UPDATE: The Walt Disney Co was the last major studio and network to report quarterly earnings, and its fiscal 3rd quarter profit rose 40% on the strong box office grosses from Pixar’s Toy Story 3, Marvel’s Iron Man 2, and Tim Burton’s Alice In Wonderland 3D. As promised, here is an earnings roundup showing that Big Media is alive and well and even flourishing not just this quarter but in many cases for next quarter or even the entire year. Yet the trickle down effect has been slow or nonexistent for Hollywood. After rounds of layoffs during the economic crisis, the moguls are still slow to put people back to work. And the movie and TV community still is underemployed. But what everyone can count on is that Big Media’s good news for the benefit of Wall Street will turn into bad news to the detriment of talent, behind-the-camera, post-production, and below-the-line unions when it’s time to negotiate:
August 5th: Viacom Inc Reports Sharply Higher Earnings For Q2
Credit the rebounding economy and recovering advertising market.
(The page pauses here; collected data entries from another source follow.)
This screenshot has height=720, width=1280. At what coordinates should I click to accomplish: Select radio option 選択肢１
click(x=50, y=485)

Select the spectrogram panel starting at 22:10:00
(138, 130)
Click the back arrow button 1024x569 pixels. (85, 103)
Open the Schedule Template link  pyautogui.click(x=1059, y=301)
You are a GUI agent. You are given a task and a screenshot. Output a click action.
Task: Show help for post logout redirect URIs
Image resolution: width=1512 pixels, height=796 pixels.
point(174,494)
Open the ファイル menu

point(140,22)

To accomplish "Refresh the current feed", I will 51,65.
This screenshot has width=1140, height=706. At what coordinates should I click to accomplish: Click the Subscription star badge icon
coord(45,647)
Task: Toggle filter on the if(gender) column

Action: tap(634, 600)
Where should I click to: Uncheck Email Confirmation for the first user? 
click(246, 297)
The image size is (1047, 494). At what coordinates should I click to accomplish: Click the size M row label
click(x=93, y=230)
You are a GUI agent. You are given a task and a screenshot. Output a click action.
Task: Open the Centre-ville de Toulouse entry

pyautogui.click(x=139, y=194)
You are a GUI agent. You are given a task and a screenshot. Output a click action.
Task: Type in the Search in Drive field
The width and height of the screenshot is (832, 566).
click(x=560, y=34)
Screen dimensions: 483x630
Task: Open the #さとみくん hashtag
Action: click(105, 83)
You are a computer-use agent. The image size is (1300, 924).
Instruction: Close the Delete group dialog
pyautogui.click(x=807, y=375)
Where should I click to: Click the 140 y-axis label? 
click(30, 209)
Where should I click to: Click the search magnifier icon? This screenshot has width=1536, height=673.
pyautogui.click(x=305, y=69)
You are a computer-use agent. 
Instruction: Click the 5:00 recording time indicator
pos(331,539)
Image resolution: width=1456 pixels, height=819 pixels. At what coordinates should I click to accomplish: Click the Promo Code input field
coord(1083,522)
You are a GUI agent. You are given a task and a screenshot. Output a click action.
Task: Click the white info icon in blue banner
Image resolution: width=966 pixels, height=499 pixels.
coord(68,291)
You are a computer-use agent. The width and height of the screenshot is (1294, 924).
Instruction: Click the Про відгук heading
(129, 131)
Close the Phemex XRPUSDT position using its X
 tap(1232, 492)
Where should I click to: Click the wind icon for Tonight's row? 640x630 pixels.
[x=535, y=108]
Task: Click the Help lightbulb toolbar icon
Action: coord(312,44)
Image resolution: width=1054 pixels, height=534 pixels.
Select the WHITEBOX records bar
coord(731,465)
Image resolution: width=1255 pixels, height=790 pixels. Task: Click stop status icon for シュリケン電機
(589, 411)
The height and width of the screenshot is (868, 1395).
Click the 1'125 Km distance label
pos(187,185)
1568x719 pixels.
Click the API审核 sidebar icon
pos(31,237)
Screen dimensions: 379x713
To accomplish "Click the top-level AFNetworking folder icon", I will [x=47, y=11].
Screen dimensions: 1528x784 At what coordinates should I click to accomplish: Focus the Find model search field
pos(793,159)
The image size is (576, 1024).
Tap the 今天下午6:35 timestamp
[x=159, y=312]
Net earnings rose to $420 million, or 69 cents a share, up 52% from $277 million, or 46 cents a share, a year ago. Executive Chairman Sumner Redstone gushed, ”With six months under our belt in this calendar year, day after day our confidence continues to grow as the emerging economy recovery builds. Now of course we’re not all the way back, but the light is brighter than it’s been for some time… Consumers are returning to the marketplace, marketers are beginning to spend again to grow revenues and capture share and Viacom is now and will continue to benefit.” Revenue at Viacom’s media networks group rose 6% to $2.1 billion.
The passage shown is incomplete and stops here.